Consider the below input
{
"name": "examplename1",
"Date1": "value1",
"Date2": "value2",
"Date3": "value3"
}
{
"name": "examplename1",
"Date1": "value4",
"Date2": "value5",
"Date3": "value6"
}
{
"name": "examplename2",
"Date1": "value7",
"Date2": "value8",
"Date3": "value9"
}
{
"name": "examplename2",
"Date1": "value10",
"Date2":"value11",
"Date3": "value12"
}
Require output as below
{
"names": "examplename1",
"availabledates1":[
"value1",
"value4"
],
"availabledates2":[
"value2",
"value5"
],
"availabledates3":[
"value3",
"value6"
]
}
{
"names": "examplename2",
"availabledates1":[
"value7",
"value10"
],
"availabledates2":[
"value8",
"valu11"
],
"availabledates3":[
"value9",
"value12"
]
}
Using JQ
[inputs] | group_by(.name)[] | [{names: .[].name, availabledates1: [.[].Date1], availabledates2: [.[].Date2], availabledates3: [.[].Date3]}] | unique_by(.names) | .[]
Getting output
{
"names": "examplename1",
"availabledates1": [
"value4"
],
"availabledates2": [
"value5"
],
"availabledates3": [
"value6"
]
}
{
"names": "examplename2",
"availabledates1": [
"value7",
"value10"
],
"availabledates2": [
"value8",
"value11"
],
"availabledates3": [
"value9",
"value12"
]
}
Issue 1: This JQ ignores the first row in inputs.

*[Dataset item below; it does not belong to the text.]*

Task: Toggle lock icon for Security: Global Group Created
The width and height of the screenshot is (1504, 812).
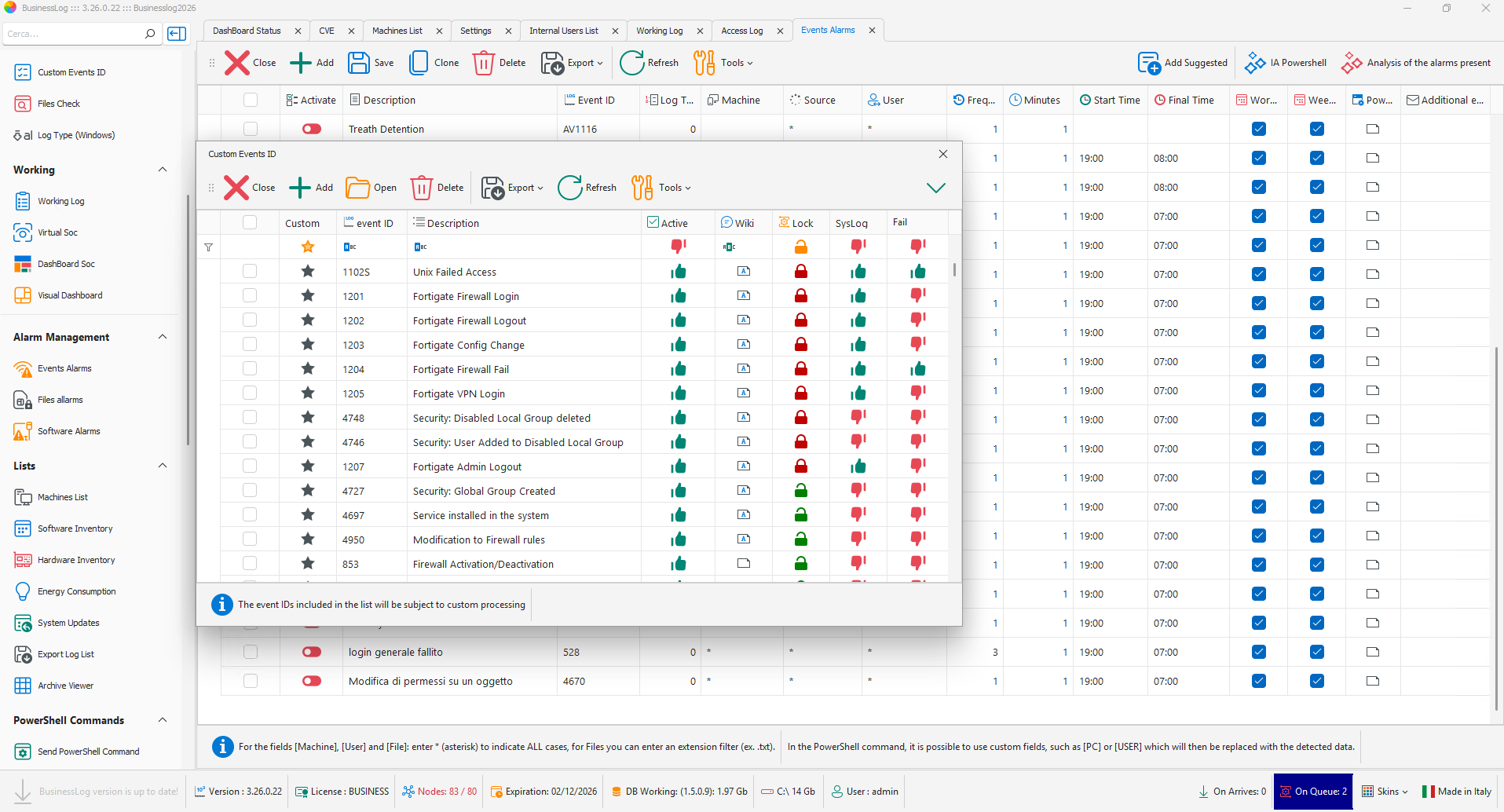Action: [x=800, y=491]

Issue 2: If the input data set is very large this jq takes too much memory and eventually fails to execute as its doing multiple iterations which needs parallel threads.
Can refer this: https://jqplay.org/s/OOHAuv72GAL
Need here more efficient jq which does not fail on large data set and also considers first row in inputs.
CodePudding user response:
Using group_by
:
jq -n '
[inputs] | group_by(.name)[] | {
names: first.name,
avaliableDates1: map(.Date1),
avaliableDates2: map(.Date2),
avaliableDates3: map(.Date3)
}
'
Using reduce
:
jq -n '
(reduce inputs as $i ({}; .[$i.name] |= (
.names = $i.name
| .avaliableDates1 = [$i.Date1]
| .avaliableDates2 = [$i.Date2]
| .avaliableDates3 = [$i.Date3]
)))[]
'
Output:
{
"names": "examplename1",
"avaliableDates1": [
"value1",
"value4"
],
"avaliableDates2": [
"value2",
"value5"
],
"avaliableDates3": [
"value3",
"value6"
]
}
{
"names": "examplename2",
"avaliableDates1": [
"value7",
"value10"
],
"avaliableDates2": [
"value8",
"value11"
],
"avaliableDates3": [
"value9",
"value12"
]
}